* [What you need to do] Output the first line below and each one after it, exactly, up to and including the line holding "Image resolution: width=750". Pictures should not be copied.

[Source records Boundary: Start]

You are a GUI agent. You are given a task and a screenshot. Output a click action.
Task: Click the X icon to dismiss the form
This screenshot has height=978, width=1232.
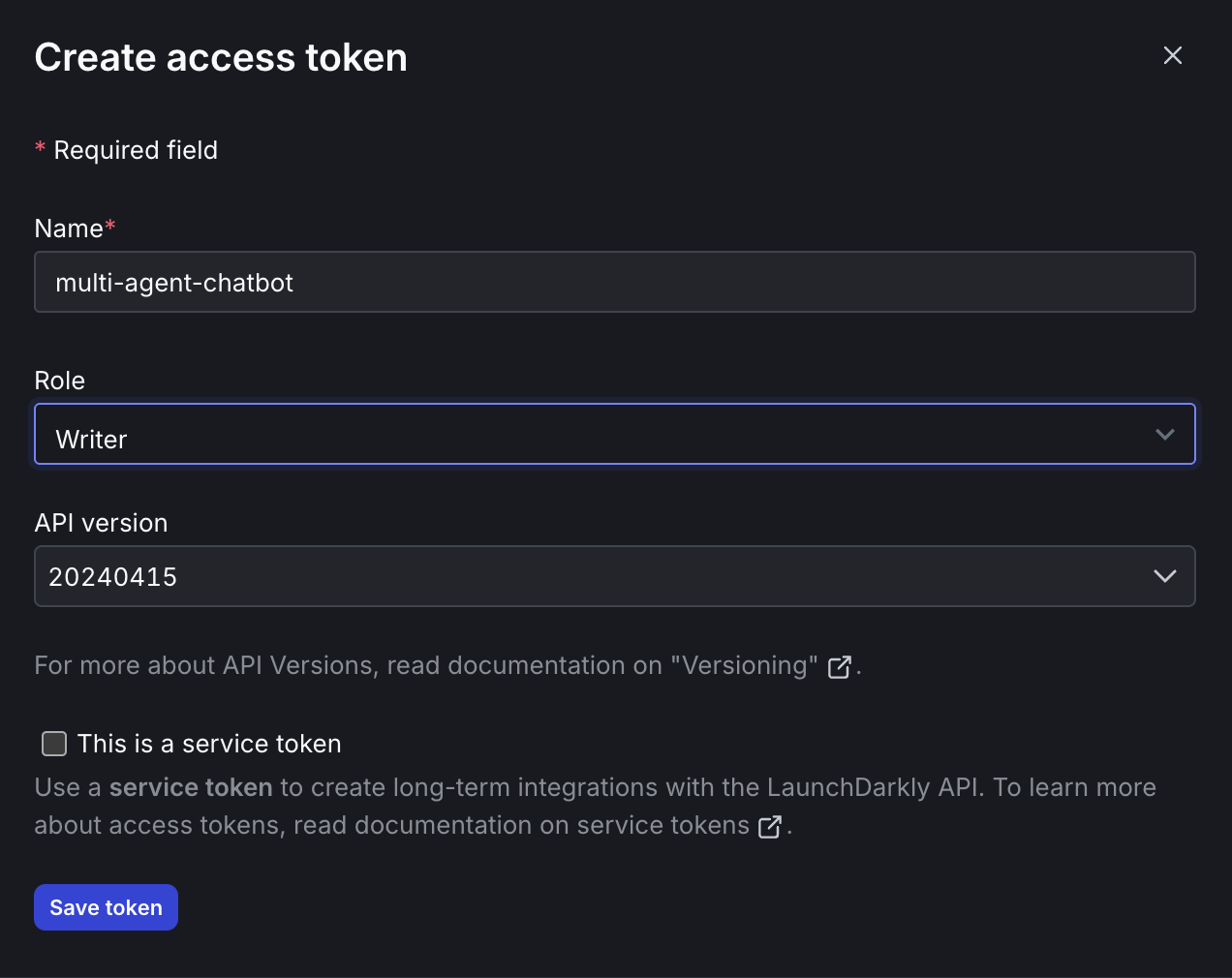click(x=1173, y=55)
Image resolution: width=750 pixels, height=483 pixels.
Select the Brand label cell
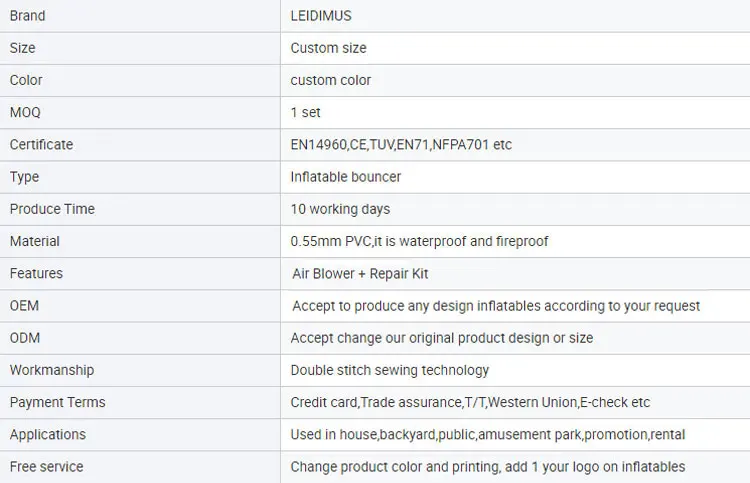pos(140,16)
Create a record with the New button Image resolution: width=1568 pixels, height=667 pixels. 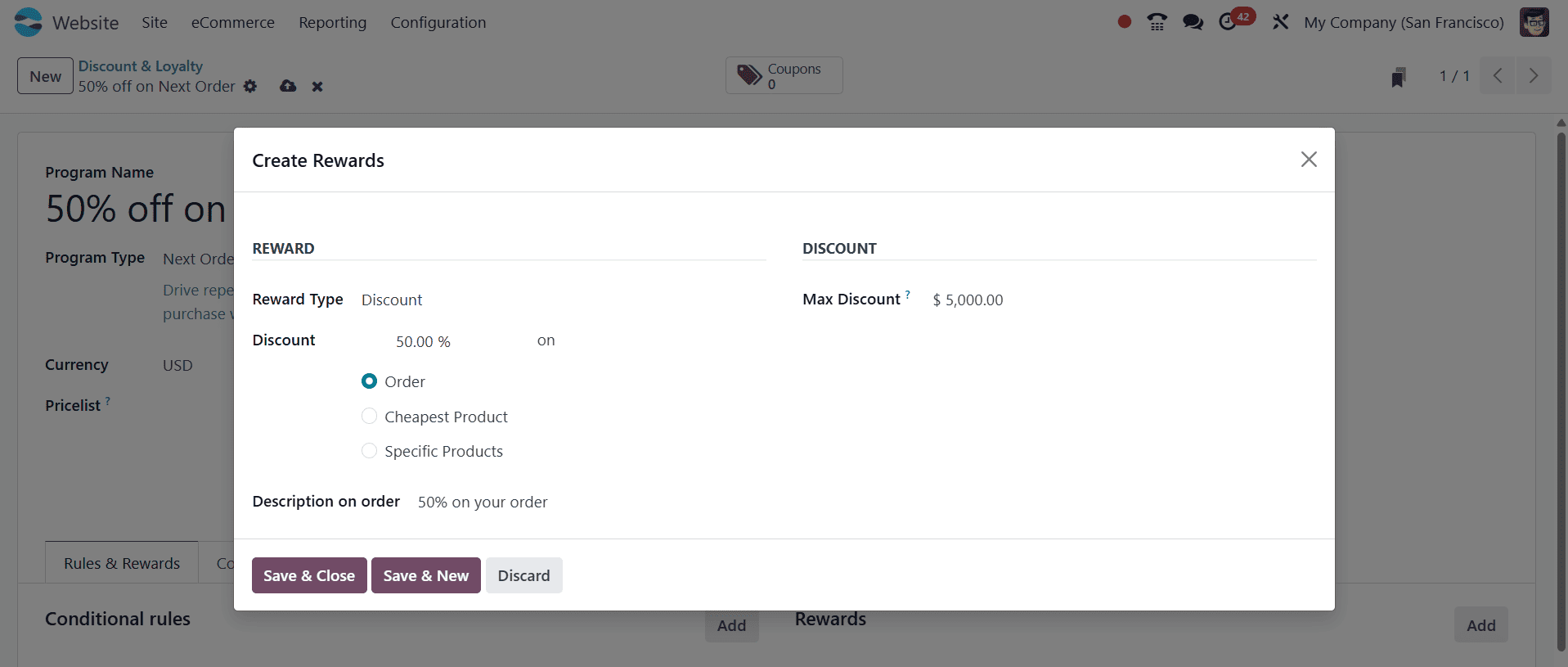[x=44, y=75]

[Source records Boundary: End]

* [Task output]
You are a GUI agent. You are given a task and a screenshot. Output a click action.
Task: Click the X icon to dismiss the form
This screenshot has height=978, width=1232.
click(x=1173, y=55)
Image resolution: width=750 pixels, height=483 pixels.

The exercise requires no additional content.